───── Recorded information ─────
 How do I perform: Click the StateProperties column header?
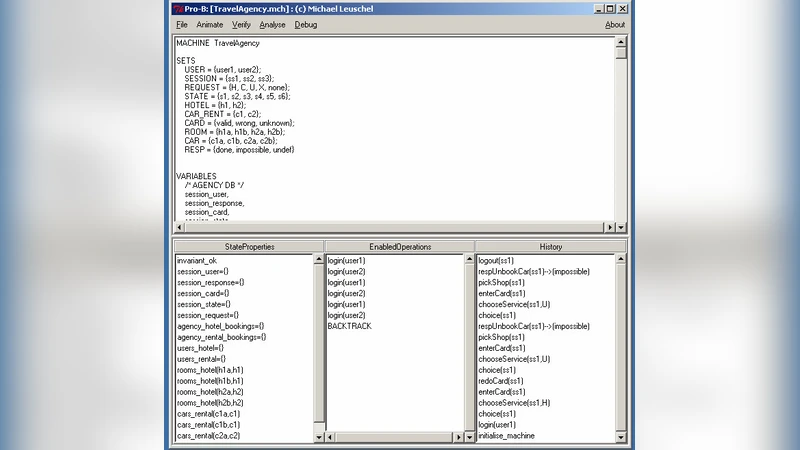249,246
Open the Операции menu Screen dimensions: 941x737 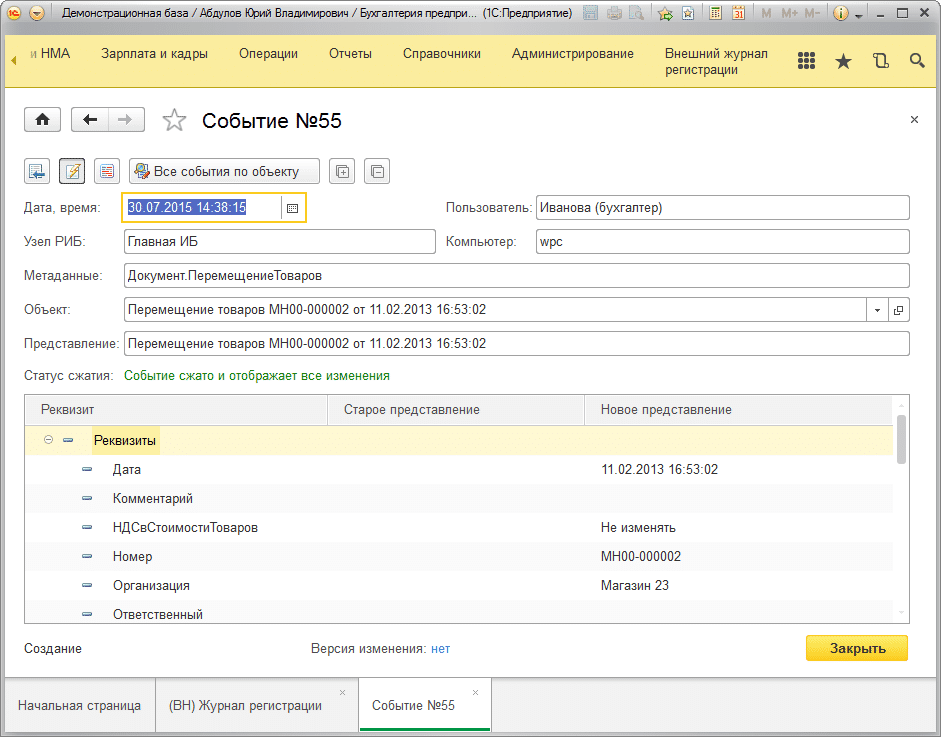268,54
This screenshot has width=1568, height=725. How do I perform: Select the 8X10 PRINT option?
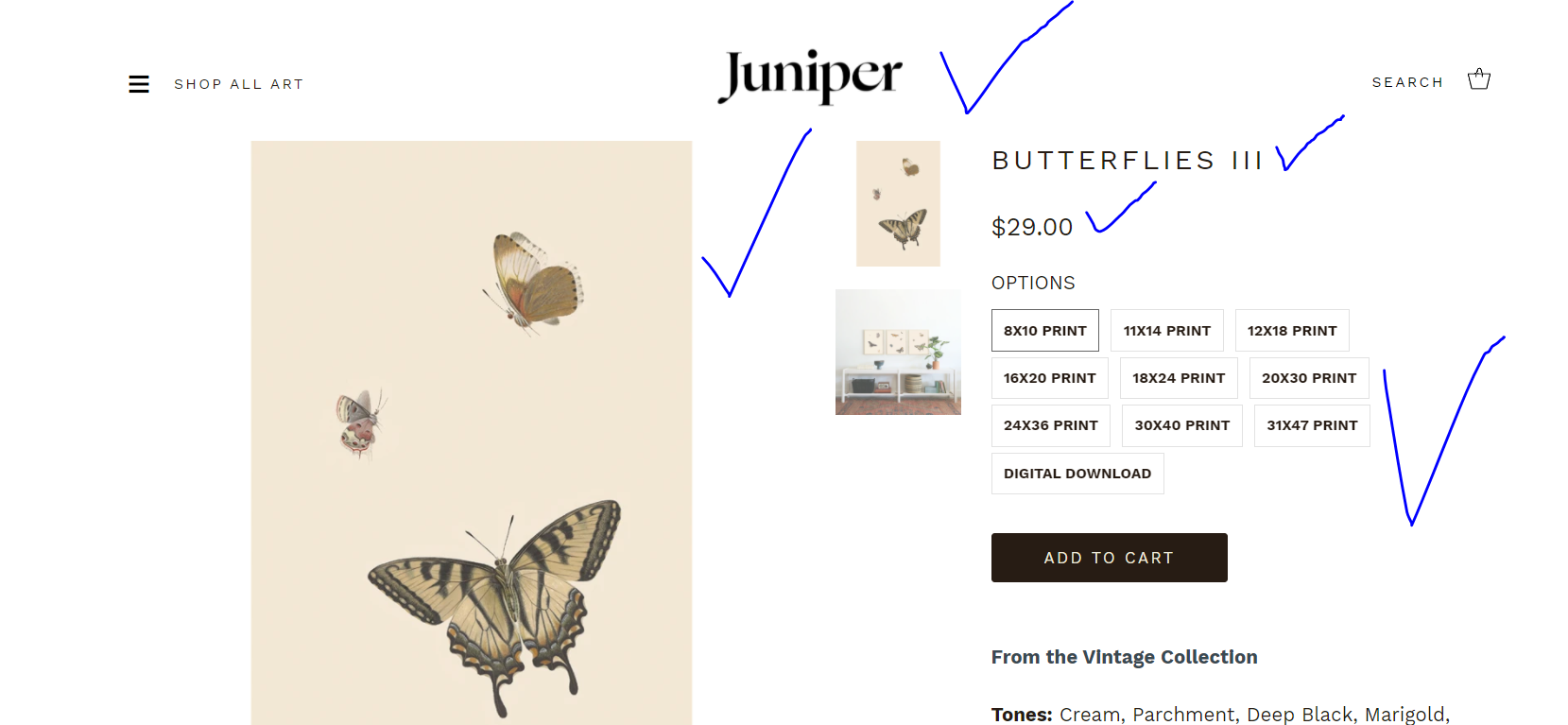coord(1045,331)
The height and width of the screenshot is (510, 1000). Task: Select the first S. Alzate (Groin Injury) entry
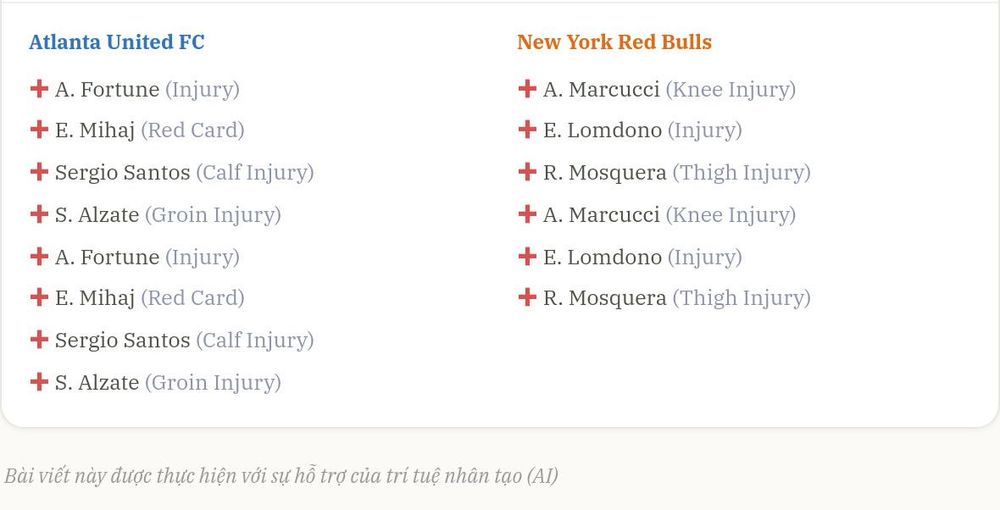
─────
◆ **Description of the task**
Please update the lines from the one containing "This screenshot has" through the last line, changing "screenshot" to "screen capture" and keeping everything else as it is. Leave the pictures out of your answer.

◆ **Response to this task**
This screen capture has width=1568, height=725. How do I perform: Select the 8X10 PRINT option?
coord(1045,331)
The height and width of the screen capture is (510, 1000). Task: Select the first S. Alzate (Groin Injury) entry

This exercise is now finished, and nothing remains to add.